Kaposvár Sat morn Jan 29 09.00 Sunny 2°C/35°F
2° at 9am(!). I'm surprised; pleased, but surprised. I'm just getting used to that being a negative number. I'm still cold. I don't know if it's being out in the country, the humidity, or wind, but I 'feel' the chill 'in my bones,' as my sweet Mammaw used to say. More so than in Budapest. There is snow in the forecast: maybe tomorrow night, maybe Monday. I'm also pleased this morning by the Forint rising against the dollar; it had been falling, which I believe is good for my family, if not for the economy here, but I keep more of my American greenbacks if I get 330 forint than to get 300 for my dollar, as you can imagine.
Keeping me 'warm' is thinking about the future and the future of travel. A friend from NOLA, Lyle, called earlier this week, letting me know that he was 'over it,' and that he was about to pull the trigger on a flight to Paris in the middle of June; he wanted to know if I wanted to meet up in Vienna. Of course, I'd meet him most anywhere, but we had both been to Vienna, so I mentioned hiking in the Alps, which interested Lyle very much. Did you know that there are over 1,000 huts in the Austrian Alps, alone? No, neither did I. And then there are the Swiss Alps, the Julian Alps and the Italian Dolomites, all with their own 'hut system.' A bed, a shower, a meal, all at 'reasonable' prices, and these lodges are spread out so you get a good days hike in between. (Don't forget your cash & sleep-sac, 'cause they be no 'maid service' at 10,000 feet, old sport!)

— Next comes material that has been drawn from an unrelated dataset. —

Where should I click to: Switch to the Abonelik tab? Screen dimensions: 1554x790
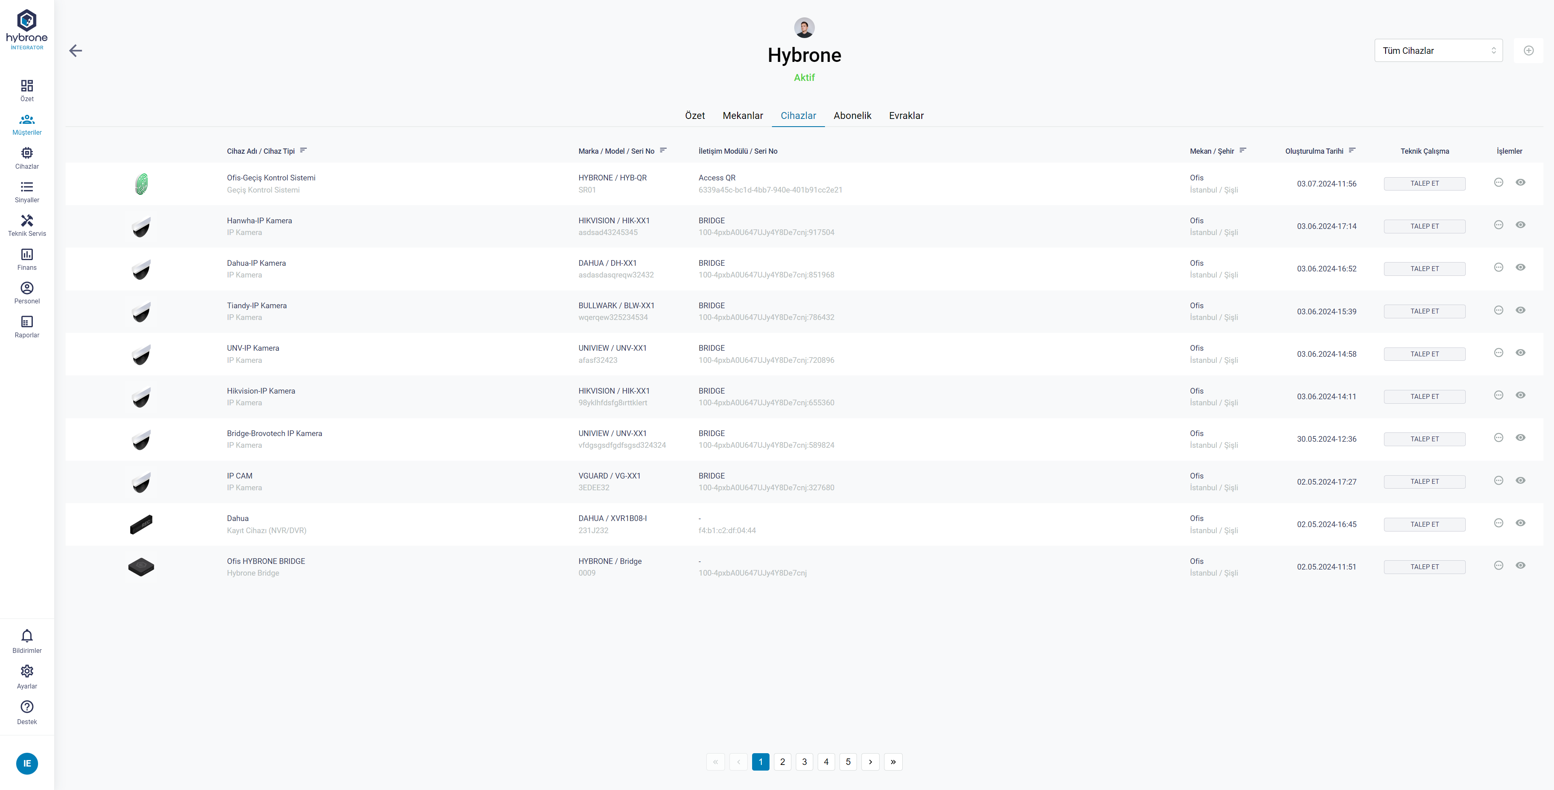tap(852, 116)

My thought is for Lyle to take the overnight sleeper from Paris to Graz, where my nephew has his apartment; he will be in Budapest in June, prepping for the Hungarian National Volleyball Team's campaign over the summer. I'm waiting to hear back from him whether we could use his apartment as a base to the Austrian Alps. It says on the website of the Mountaineering Club that there is public transit from Graz to the villages where we would ascend. Plus, Graz is a UNESCO World Heritage Site, mainly because it was not nearly as torn up in WWII, as it was not a munitions site, ergo, many buildings downtown are hundreds of years old. There are vineyards, caves, thermal spas, as well; oh, yeah, the kicker: birthplace of Ah-nold Schwaaaatz-negger! Perfect!
And if that doesn't work, Lyle can join me in Ljubljana, where after a day there, we could make our way up to Lake Bled and stay with Sabine. There are trails above her little town that rise into the Julian Alps. I hope this is 'whetting your appetite,' Jim, for a little adventure; we won't be in this mess forever, ya know!